··· STORED DATA

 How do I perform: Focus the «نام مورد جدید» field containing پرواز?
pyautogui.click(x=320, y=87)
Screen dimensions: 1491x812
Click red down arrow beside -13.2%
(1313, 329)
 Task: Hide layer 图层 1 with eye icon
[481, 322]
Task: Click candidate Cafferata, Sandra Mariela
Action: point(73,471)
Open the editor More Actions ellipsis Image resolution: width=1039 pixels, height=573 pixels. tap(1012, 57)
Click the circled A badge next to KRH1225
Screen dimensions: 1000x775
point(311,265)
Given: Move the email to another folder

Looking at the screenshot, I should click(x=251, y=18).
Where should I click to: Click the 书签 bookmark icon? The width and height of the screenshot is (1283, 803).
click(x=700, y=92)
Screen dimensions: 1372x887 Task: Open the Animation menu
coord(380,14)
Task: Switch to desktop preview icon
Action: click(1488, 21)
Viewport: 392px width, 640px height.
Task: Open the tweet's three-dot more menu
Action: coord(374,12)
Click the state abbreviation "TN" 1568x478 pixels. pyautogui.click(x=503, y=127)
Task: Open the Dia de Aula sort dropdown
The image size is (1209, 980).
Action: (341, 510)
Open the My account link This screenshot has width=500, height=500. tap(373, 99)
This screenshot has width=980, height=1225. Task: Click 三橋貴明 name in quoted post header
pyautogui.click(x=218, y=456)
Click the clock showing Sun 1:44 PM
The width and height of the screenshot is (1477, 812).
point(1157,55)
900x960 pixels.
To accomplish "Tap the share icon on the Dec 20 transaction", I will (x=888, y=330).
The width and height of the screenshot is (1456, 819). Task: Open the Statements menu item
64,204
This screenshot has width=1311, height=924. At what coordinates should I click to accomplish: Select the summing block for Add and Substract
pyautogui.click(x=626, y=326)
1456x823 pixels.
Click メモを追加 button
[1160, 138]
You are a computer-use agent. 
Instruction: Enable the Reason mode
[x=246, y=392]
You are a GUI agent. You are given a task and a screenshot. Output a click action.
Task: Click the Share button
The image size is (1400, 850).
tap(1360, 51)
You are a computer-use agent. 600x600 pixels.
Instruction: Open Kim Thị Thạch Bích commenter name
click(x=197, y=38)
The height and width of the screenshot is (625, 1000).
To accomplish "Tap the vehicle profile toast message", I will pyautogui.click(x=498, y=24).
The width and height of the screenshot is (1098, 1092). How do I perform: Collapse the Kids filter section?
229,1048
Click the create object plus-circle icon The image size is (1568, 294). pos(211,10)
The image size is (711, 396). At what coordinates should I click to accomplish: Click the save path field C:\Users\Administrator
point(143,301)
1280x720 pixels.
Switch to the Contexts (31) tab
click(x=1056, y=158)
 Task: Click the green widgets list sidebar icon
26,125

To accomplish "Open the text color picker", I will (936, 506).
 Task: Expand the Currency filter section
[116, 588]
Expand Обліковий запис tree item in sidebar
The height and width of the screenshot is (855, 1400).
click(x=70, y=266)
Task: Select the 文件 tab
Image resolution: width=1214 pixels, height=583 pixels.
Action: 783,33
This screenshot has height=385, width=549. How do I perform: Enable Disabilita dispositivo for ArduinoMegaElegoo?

······

## BRIEF:
Reproduce the material above verbatim, from the first line to the last.

## EXPECTED ANSWER:
 How do I perform: Focus the «نام مورد جدید» field containing پرواز?
pyautogui.click(x=320, y=87)
Screen dimensions: 1491x812
Click red down arrow beside -13.2%
(1313, 329)
 Task: Hide layer 图层 1 with eye icon
[481, 322]
Task: Click candidate Cafferata, Sandra Mariela
Action: point(73,471)
Open the editor More Actions ellipsis Image resolution: width=1039 pixels, height=573 pixels. tap(1012, 57)
Click the circled A badge next to KRH1225
Screen dimensions: 1000x775
point(311,265)
Given: Move the email to another folder

Looking at the screenshot, I should click(x=251, y=18).
Where should I click to: Click the 书签 bookmark icon? The width and height of the screenshot is (1283, 803).
click(x=700, y=92)
Screen dimensions: 1372x887 Task: Open the Animation menu
coord(380,14)
Task: Switch to desktop preview icon
Action: click(1488, 21)
Viewport: 392px width, 640px height.
Task: Open the tweet's three-dot more menu
Action: coord(374,12)
Click the state abbreviation "TN" 1568x478 pixels. pyautogui.click(x=503, y=127)
Task: Open the Dia de Aula sort dropdown
The image size is (1209, 980).
Action: (341, 510)
Open the My account link This screenshot has width=500, height=500. tap(373, 99)
This screenshot has width=980, height=1225. Task: Click 三橋貴明 name in quoted post header
pyautogui.click(x=218, y=456)
Click the clock showing Sun 1:44 PM
The width and height of the screenshot is (1477, 812).
point(1157,55)
900x960 pixels.
To accomplish "Tap the share icon on the Dec 20 transaction", I will (x=888, y=330).
The width and height of the screenshot is (1456, 819). Task: Open the Statements menu item
64,204
This screenshot has width=1311, height=924. At what coordinates should I click to accomplish: Select the summing block for Add and Substract
pyautogui.click(x=626, y=326)
1456x823 pixels.
Click メモを追加 button
[1160, 138]
You are a computer-use agent. 
Instruction: Enable the Reason mode
[x=246, y=392]
You are a GUI agent. You are given a task and a screenshot. Output a click action.
Task: Click the Share button
The image size is (1400, 850).
tap(1360, 51)
You are a computer-use agent. 600x600 pixels.
Instruction: Open Kim Thị Thạch Bích commenter name
click(x=197, y=38)
The height and width of the screenshot is (625, 1000).
To accomplish "Tap the vehicle profile toast message", I will pyautogui.click(x=498, y=24).
The width and height of the screenshot is (1098, 1092). How do I perform: Collapse the Kids filter section?
229,1048
Click the create object plus-circle icon The image size is (1568, 294). pos(211,10)
The image size is (711, 396). At what coordinates should I click to accomplish: Click the save path field C:\Users\Administrator
point(143,301)
1280x720 pixels.
Switch to the Contexts (31) tab
click(x=1056, y=158)
 Task: Click the green widgets list sidebar icon
26,125

To accomplish "Open the text color picker", I will (936, 506).
 Task: Expand the Currency filter section
[116, 588]
Expand Обліковий запис tree item in sidebar
The height and width of the screenshot is (855, 1400).
click(x=70, y=266)
Task: Select the 文件 tab
Image resolution: width=1214 pixels, height=583 pixels.
Action: 783,33
This screenshot has height=385, width=549. How do I perform: Enable Disabilita dispositivo for ArduinoMegaElegoo?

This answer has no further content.